[Buildroot] Some analysis of the major build failure reasons

Giulio Benetti giulio.benetti at benettiengineering.com
Wed Aug 4 10:04:50 UTC 2021


Hello Thomas,

On 8/3/21 2:48 PM, Giulio Benetti wrote:
> Hello Thomas,
> 
> On 8/3/21 2:24 PM, Giulio Benetti wrote:
>> On 8/3/21 9:28 AM, Thomas Petazzoni wrote:
>>> Hello Giulio,
>>>
>>> On Tue, 3 Aug 2021 00:56:24 +0200
>>> Giulio Benetti <giulio.benetti at benettiengineering.com> wrote:
>>>
>>>>> I have investigated this. It fails only on sh4, due an internal
>>>>> compiler error. It only occurs at -Os, at -O0 and -O2 it builds fine.
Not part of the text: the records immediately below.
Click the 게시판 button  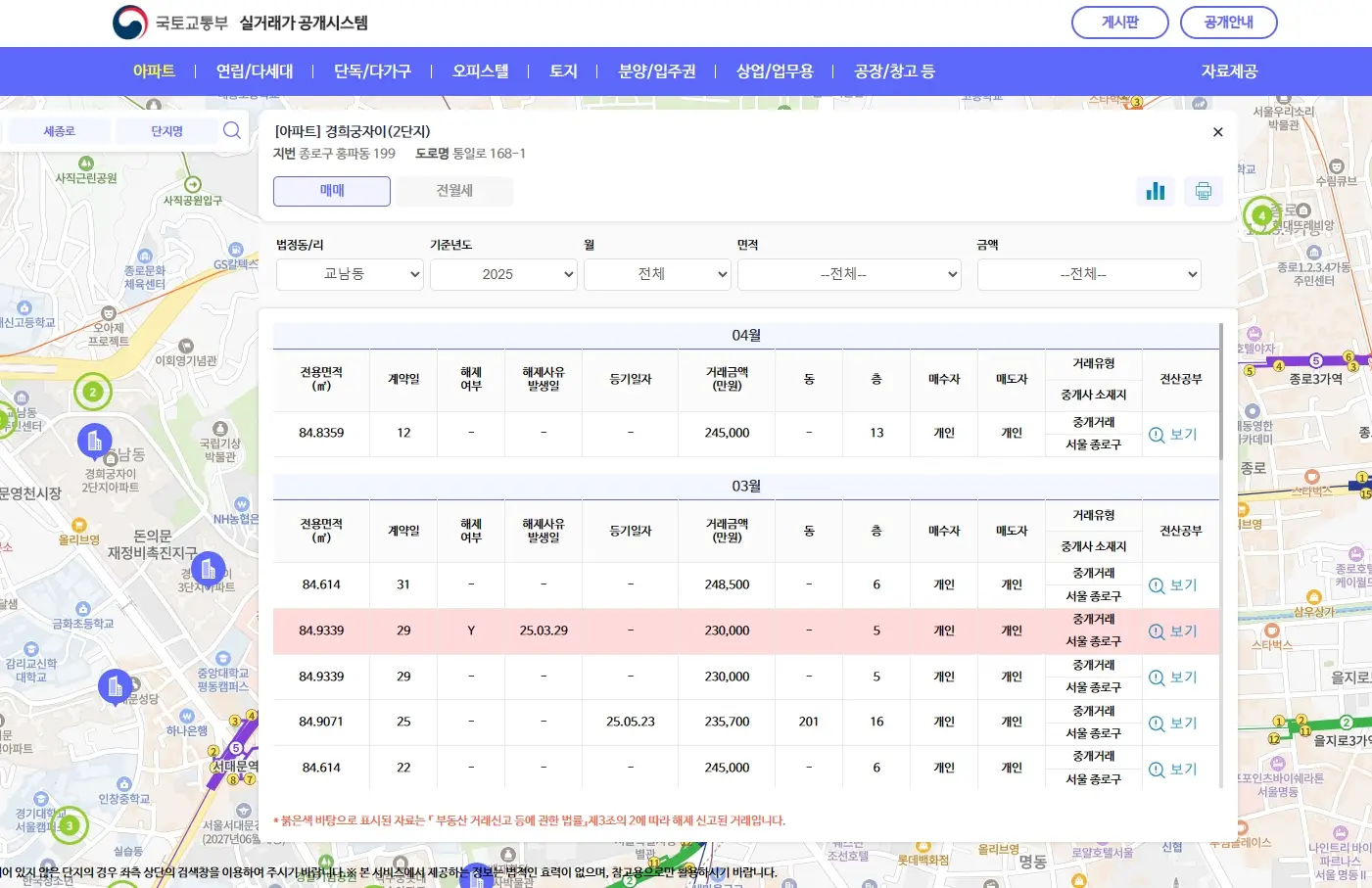1119,23

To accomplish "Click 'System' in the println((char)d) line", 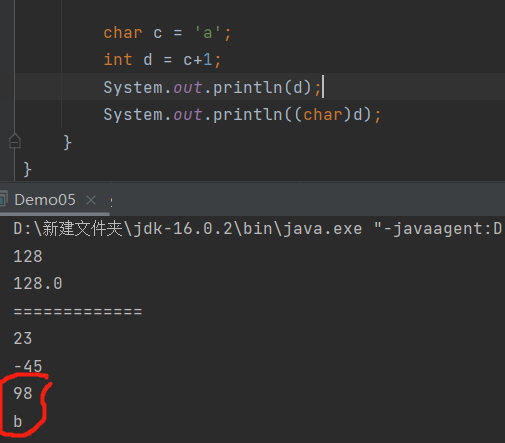I will 133,115.
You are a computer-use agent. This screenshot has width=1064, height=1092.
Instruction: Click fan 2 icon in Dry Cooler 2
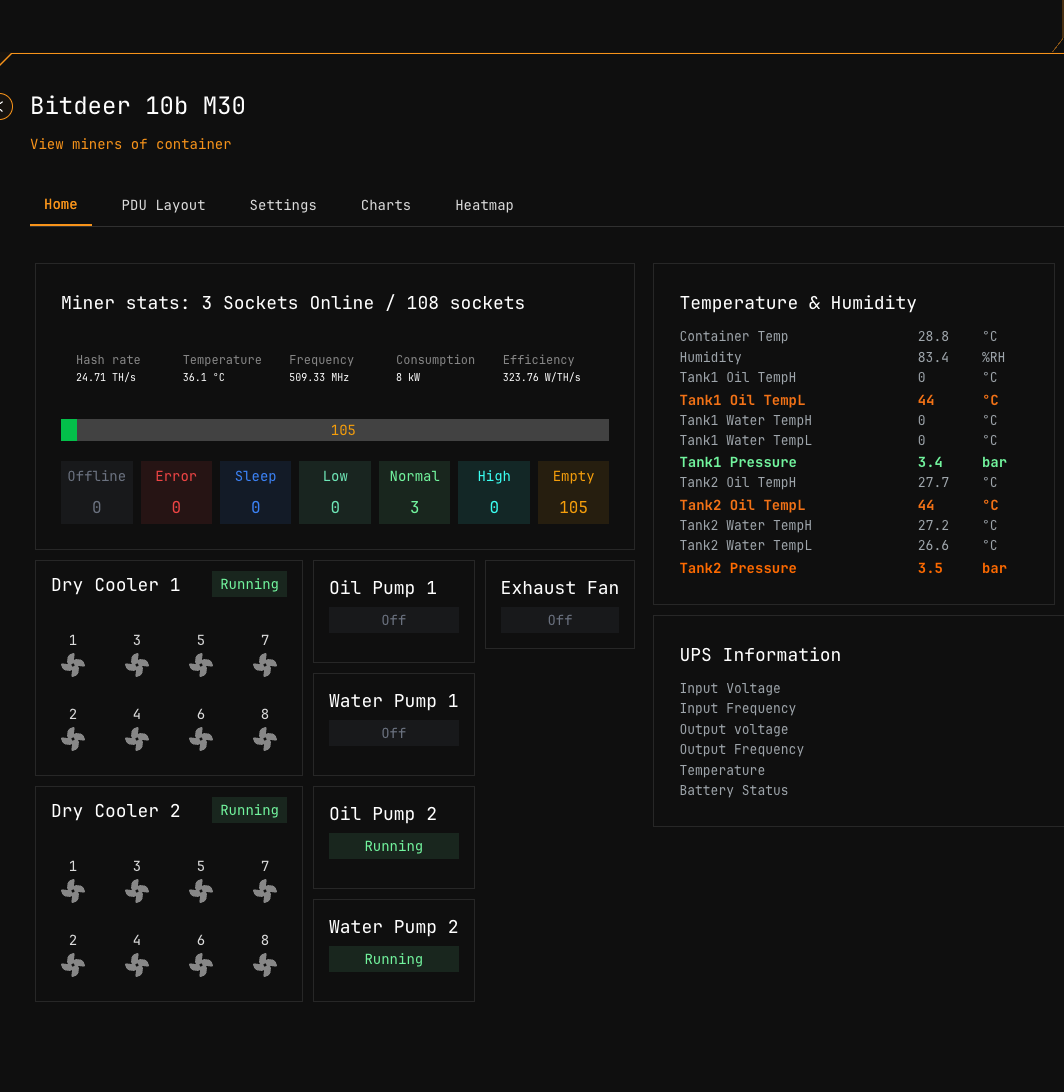[x=73, y=965]
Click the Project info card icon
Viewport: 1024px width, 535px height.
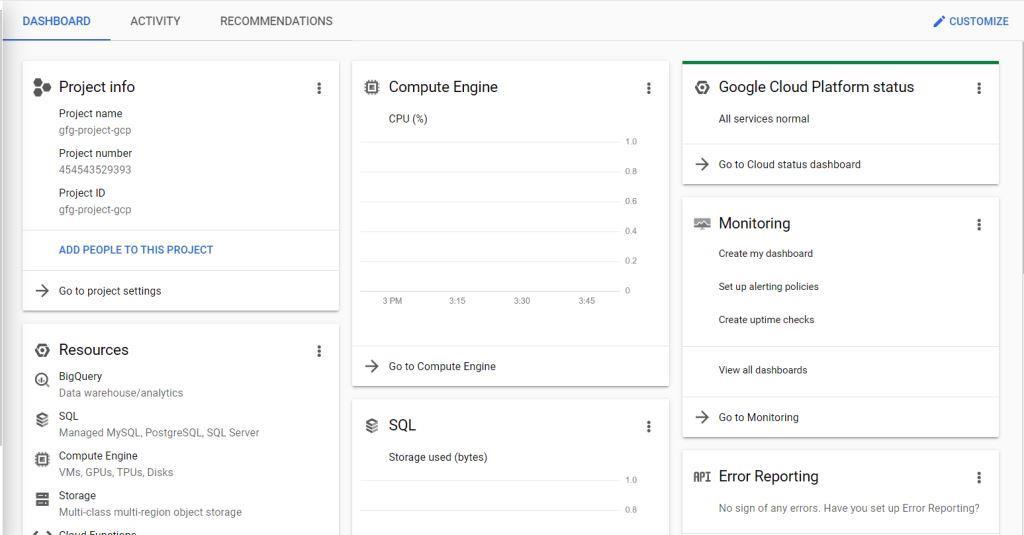click(x=42, y=88)
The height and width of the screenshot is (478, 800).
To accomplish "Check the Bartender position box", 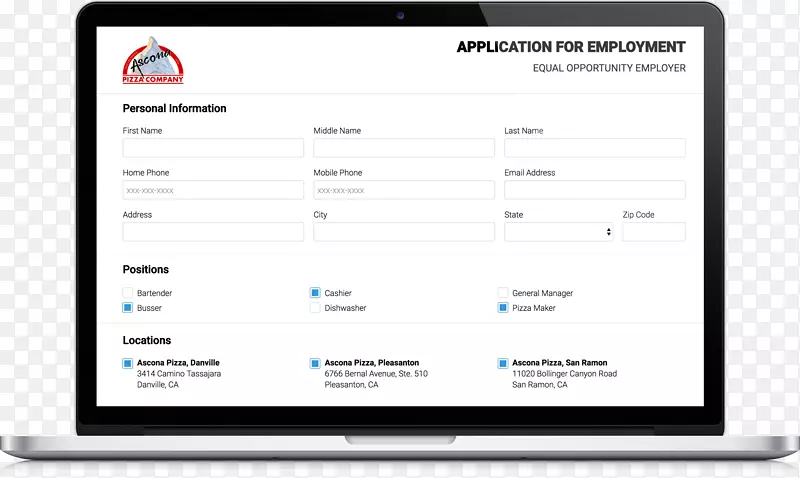I will (128, 293).
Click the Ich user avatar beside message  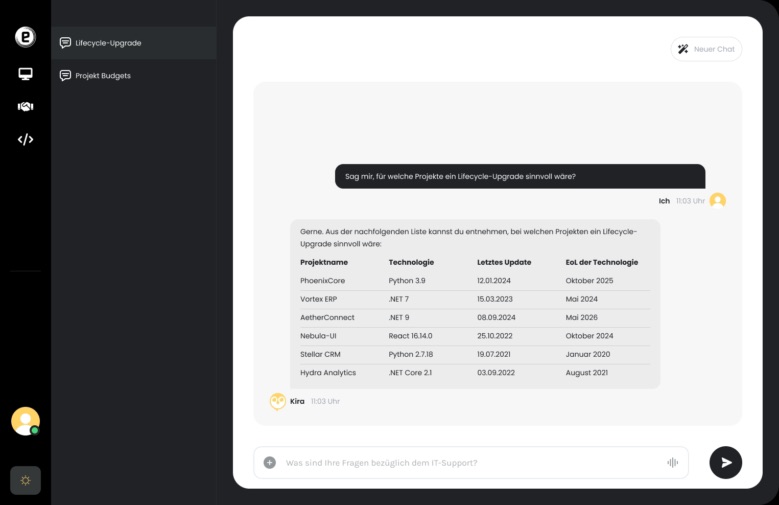(717, 200)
I
>>>>> have reported gcc bug
>>>>> https://gcc.gnu.org/bugzilla/show_bug.cgi?id=101737 for this. Since I
>>>>> tested only with gcc 9.3.0 for now, I've started a build with gcc 11.x,
>>>>> to see how it goes.
>>>>>
>>>>> Based on the result, I'll send a patch adding a new
>>>>> BR2_TOOLCHAIN_GCC_HAS_BUG_101737 and disable -Os on pixman on SuperH
>>>>> based on this.
>>>>
>>>> I can do that since I've treated a lot of gcc bugs. Is it ok?
>>>
>>> Oh yes, sure! In the mean time, I have confirmed that gcc 11.1.0 is
>>> also affected by the same issue, and I have updated the gcc bug with
>>> that information. So to me, it seems like all gcc versions are affected.
>>
>> Great, I've sent this patchset for it:
>> https://patchwork.ozlabs.org/project/buildroot/list/?series=256392
>>
>>>>>>                            unknown | 31
>>>>>
>>>>> I did not look into these for now.
>>>>
>>>> I've taken a look into the last ones of today(the 31 ones)
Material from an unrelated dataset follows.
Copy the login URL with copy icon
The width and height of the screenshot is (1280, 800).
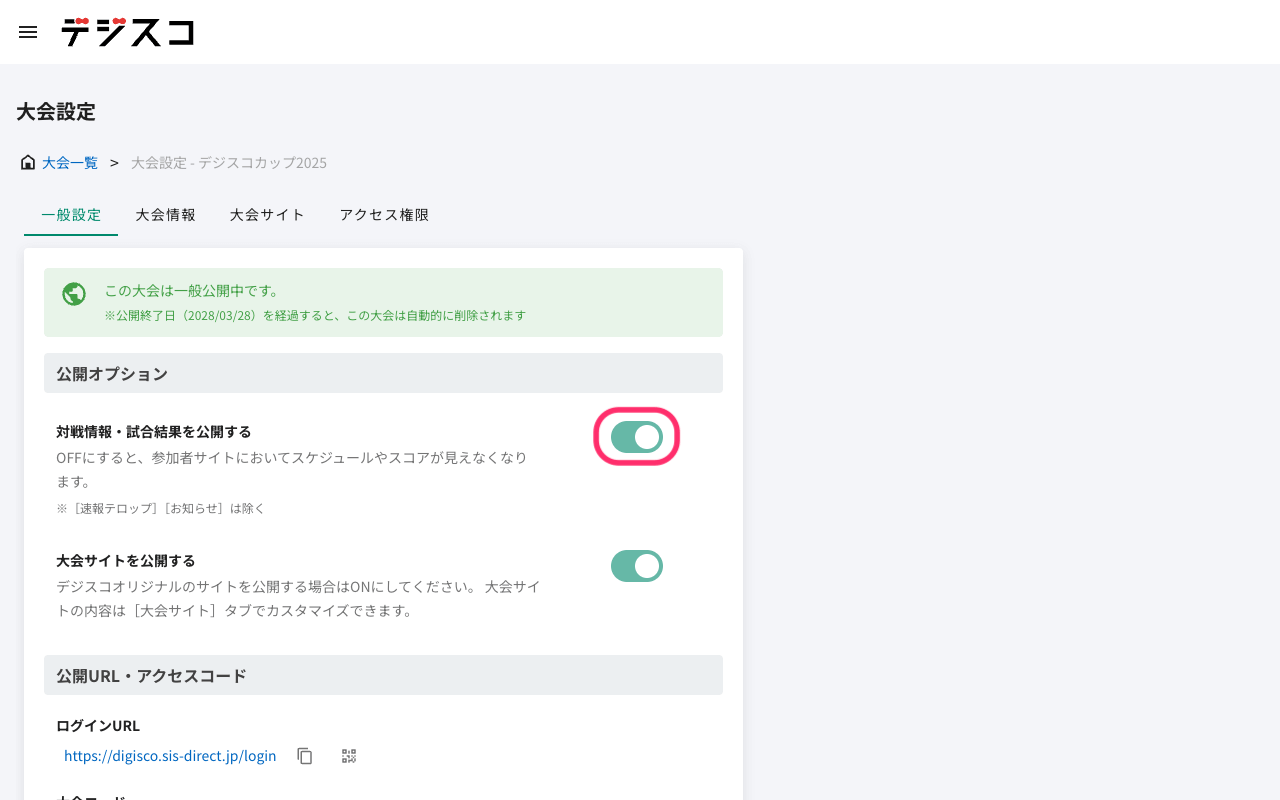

>>>> @James: lot of your builds simply stuck after Make has finished(not on
>>>> linking but exactly on 'make: Leaving directory').
>>>>
>>>> I've noticed it time ago some time, and now it became very more
>>>> frequent. This is 9/10 your autobuilder giving that problem.
>>>> And this happens at different Build Duration:
>>>> http://autobuild.buildroot.net/?reason=unknown
>>>> Also I see you use /tmp/ folder but I don't see anyone else doing that.
>>>> Isn't it maybe that your distro automatically cleans /tmp folder up? Or
>>>> it is mapped somewhere where disk gets full randomly?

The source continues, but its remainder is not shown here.